Cosa c’entrava un quadro, tra l’altro uno dei meno belli del Merisi (cognome di Caravaggio), con il dramma che aveva vissuto quel ragazzo?
Nessuna risposta ovviamente!
Proseguii il giro con l’allegra compagnia (i ragazzini a 13 anni sono sempre allegri, o quasi …).
All’uscita, tutti al ristorante per il pasto quotidiano. Le piccole belve quando si tratta di mangiare sono subito collaborative e tutte in fila per salire sul pulman.
Dietro si sentiva suonare un sassofono e chi lo suonava era anche molto bravo. Incuriosita, girai attorno al pulman … era quel ragazzo! Un cappello per terra con qualche moneta e lui che suonava ad occhi chiusi immerso in quel mare di note di una meravigliosa canzone di Aretha Franklin: Think.

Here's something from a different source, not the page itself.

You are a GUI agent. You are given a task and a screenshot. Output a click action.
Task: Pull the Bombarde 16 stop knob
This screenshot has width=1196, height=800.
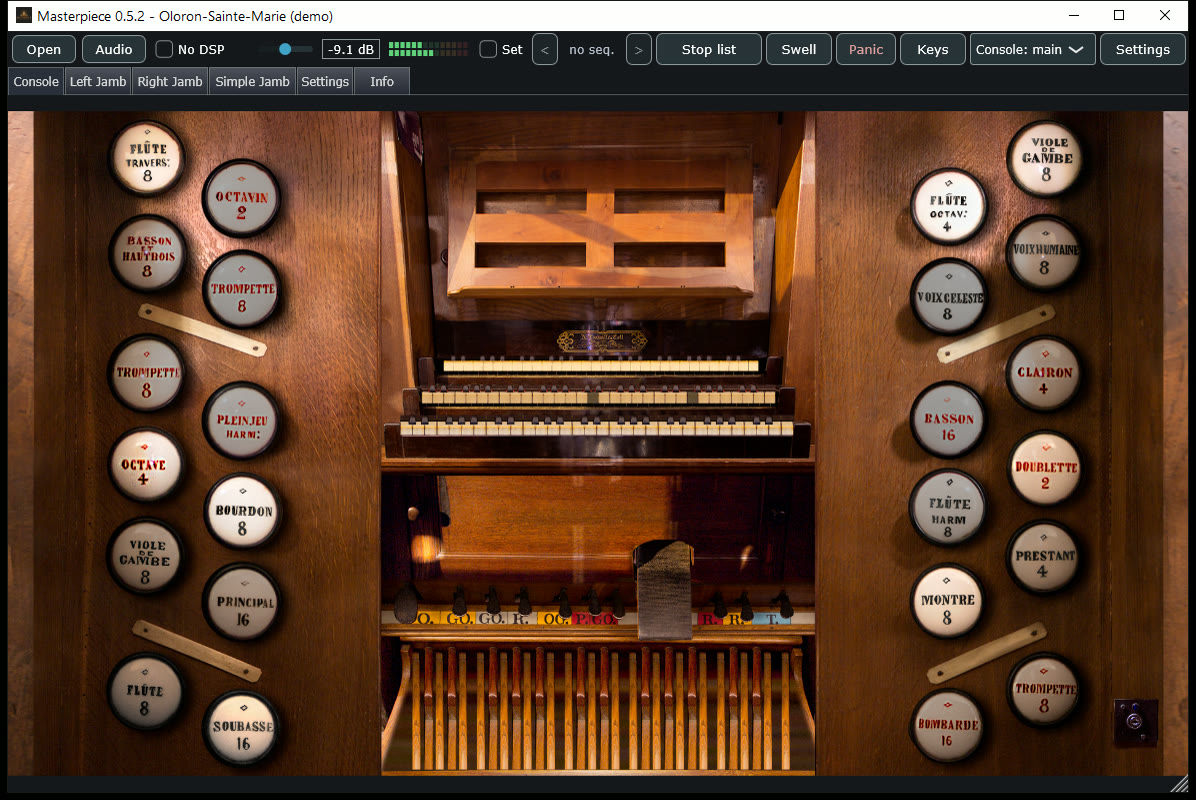[947, 726]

Non potevo perderlo! A questo punto no! Con una scusa banale non partecipai al pranzo dei ragazzi e rimasi lì ad ascoltarlo per qualche minuto, poi mi avvicinai e con il mio inglese incerto e zoppicante gli chiesi se aveva voglia di parlare. Un inaspettato “Yes, of course” (= certo, naturalmente) ci vide sorridere entrambi. Gli offrii il pranzo!
Il suo dramma di dieci anni prima
Lui da ragazzo voleva intraprendere la carriera di musicista, era stato sempre innamorato di quello strumento, ma la madre, inglese tradizionale, non glielo permise e lui, per amore della famiglia si laureò in medicina.
Prese la specializzazione di chirurgo odontotecnico (straordinario pensai io, come le cose si riallacciano come in un puzzle). Iniziò la sua carriera medica e le cose andavano piuttosto bene. Il sassofono era l’amico fedele che lo aspettava a casa e che quotidianamente suonava quando rientrava a casa.
Non si era sposato! Aveva solo avuto storie più o meno brevi. Insomma nulla di serio.
Un giorno arrivò un cliente accompagnato dalla moglie. Una situazione clinica particolarmente difficile, il paziente era un cardiopatico in uno stato patologico molto avanzato e doveva togliersi un molare perché era ormai infetto e gli procurava, oltre al dolore, anche effetti collaterali non trascurabili.
Tentò l’operazione, …, l’anestesia, …., la lunga durata dell’intervento, …, il paziente morì per infarto!
Non ricordo le parole esatte della sua frase, ma grosso modo diceva: “maledetto il giorno che ho dato ascolto a mia madre ad intraprendere un lavoro che non mi ha fatto mai felice e che ora ha segnato la mia infelicità per sempre”.
Mi guardò, aveva gli occhi inumiditi, mi disse: “ora mi è rimasto solo questo” indicando il sassofono. Mi ringraziò per il pranzo, mi fece anche l’inchino, mi sorrise e andò via.
Una sindrome di Stendhal in diretta!